On a pleasant evening on the lower North Shore of Sydney in Mosman Art Gallery, I attended a piano recital given by Ukrainian-born Alexey Yemtsov.
The set-up was a little unusual in that the piano was at the back of the Grand Hall rather than on the stage so that the audience of all different age groups was facing the back wall. Alexey’s program was split into two halves, the first before interval comprising Chopin pieces, the second after interval Prokofiev.
The Fantaisie in F minor Op 49 provided a carefree start, a lovely free-flowing piece with an excellent dynamic range. It was a considered and controlled interpretation that involved good use of pedalling, particularly in the rushing downward passages. I found the next piece on the program, Ballade No 3 in A flat major Op 47, somewhat restrained in pace and the presentation of the main melodic line too deliberate. The rhythmic changes also seemed to be rather unbalanced.

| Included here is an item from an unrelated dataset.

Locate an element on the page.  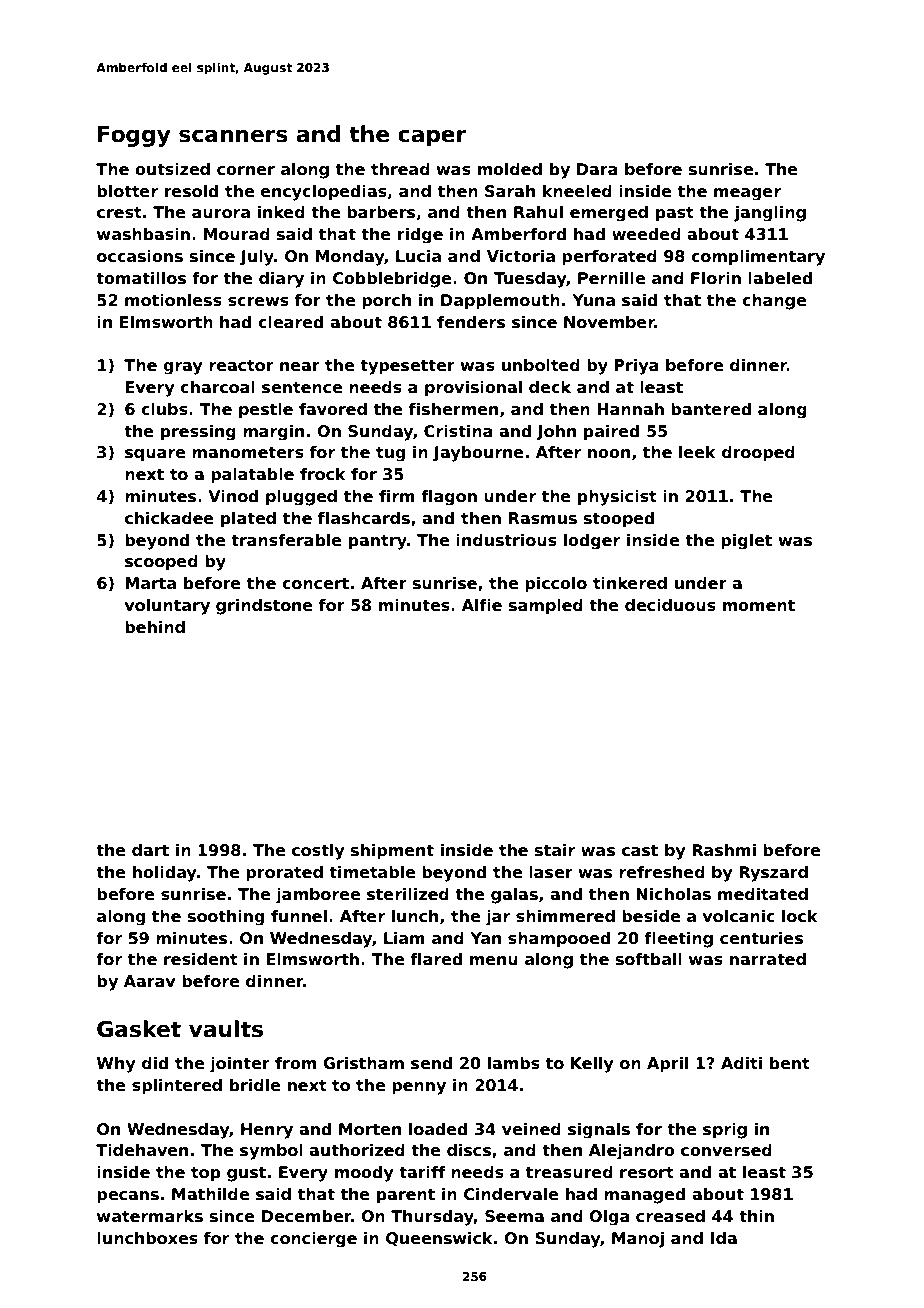
shipment is located at coordinates (392, 852).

Next up was Waltz in A flat Op 42 which was well-played with the different dance-like rhythms in each hand combined harmoniously! Chopin’s fourth and last Ballade in F minor Op 52 displayed Alexey’s fine technique and musicality. His expression and phrasing produced a most appropriate reflective mood full of emotion.

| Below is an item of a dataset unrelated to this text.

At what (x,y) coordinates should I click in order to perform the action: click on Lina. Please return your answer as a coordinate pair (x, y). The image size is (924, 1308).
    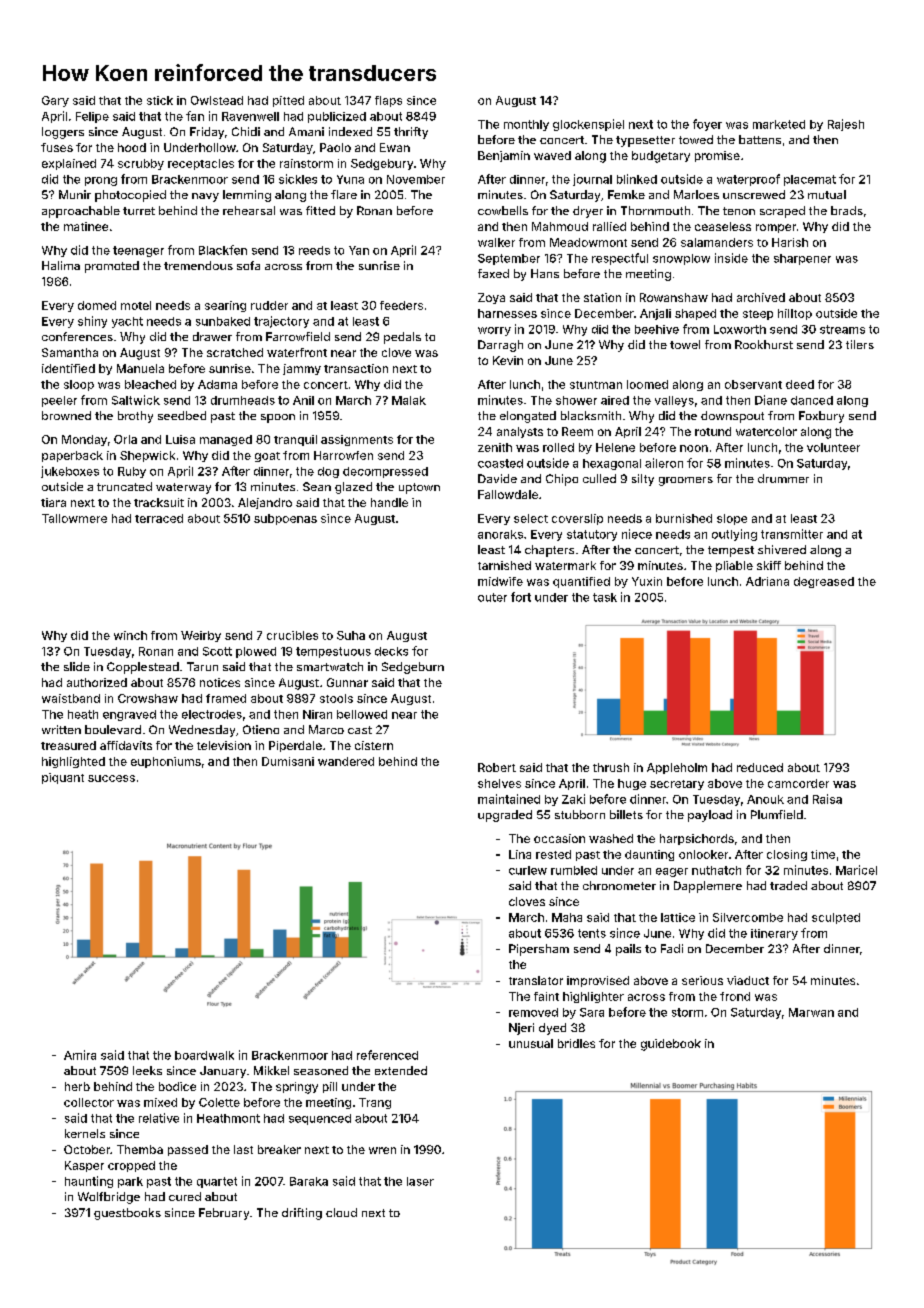
    Looking at the image, I should click on (520, 854).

A lovely afternoon tea was on offer during interval.
Prokofiev’s Romeo and Juliet “Before Parting” Op 75 No 10 was played with great insight into the world of Shakespeare’s theatre.

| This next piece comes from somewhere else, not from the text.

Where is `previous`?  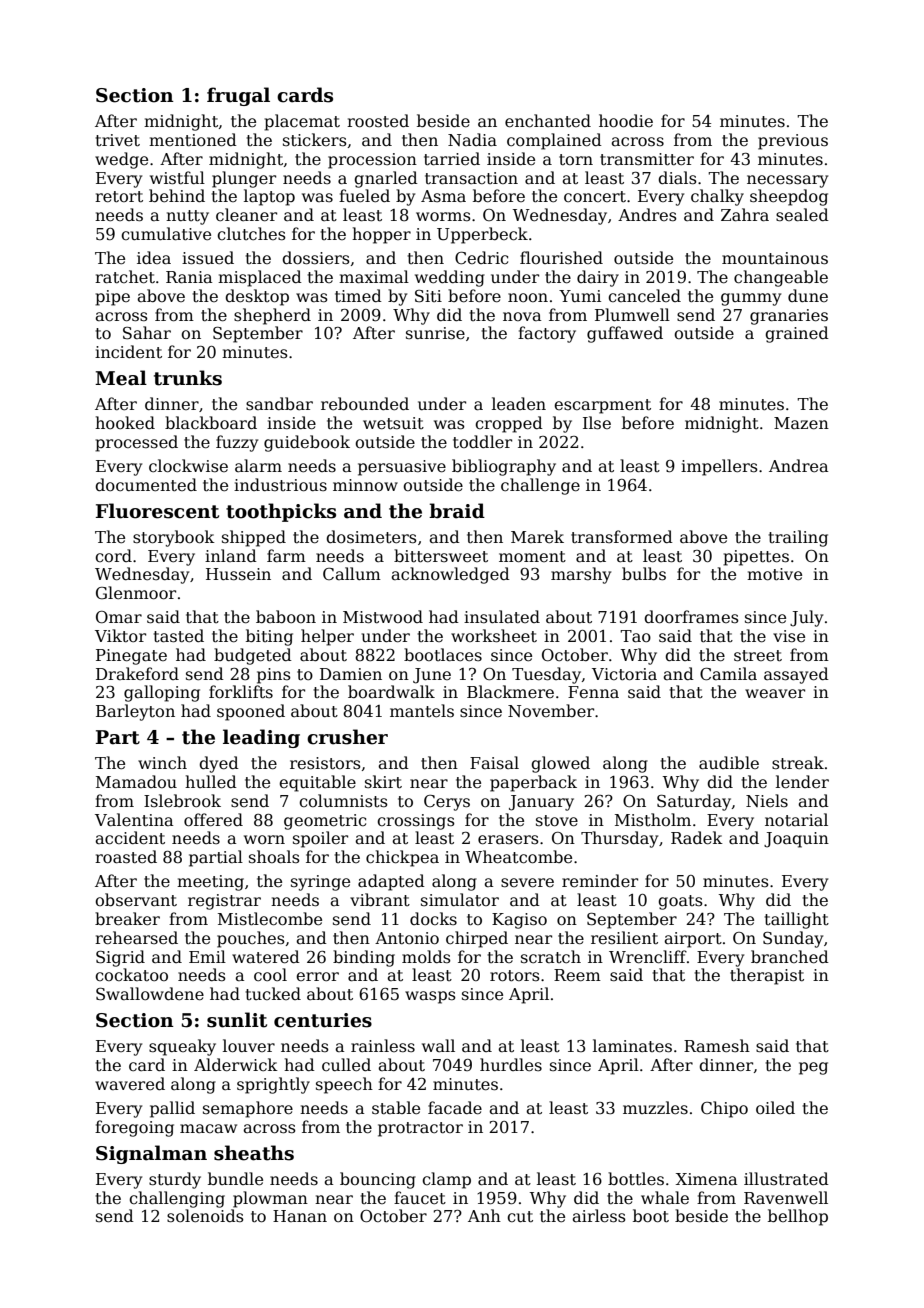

The most substantial and best work in the program was left until last. Prokofiev’s Sonata No 6 Op 82 was the first of his three War Sonatas, traditional in structure but unconventional within each movement. The first movement Allegro moderato immediately set up the stark reality of war, the second movement Allegretto reinforced the unsettling nature of war, the third movement Tempo di valzer lentissimo was full of loud foreboding chords contrasted with deft melancholic touch, while the fourth and last movement Vivace provided a fitting climax with explosive energy, flashy fingering, and total drama.
After much applause from the appreciative audience, we were treated to a gentle encore to calm the nerves and soothe the soul after the angst of Prokofiev’s War Sonata. It came in the form of Rachmaninov’s Prelude in G Op 32 No 5.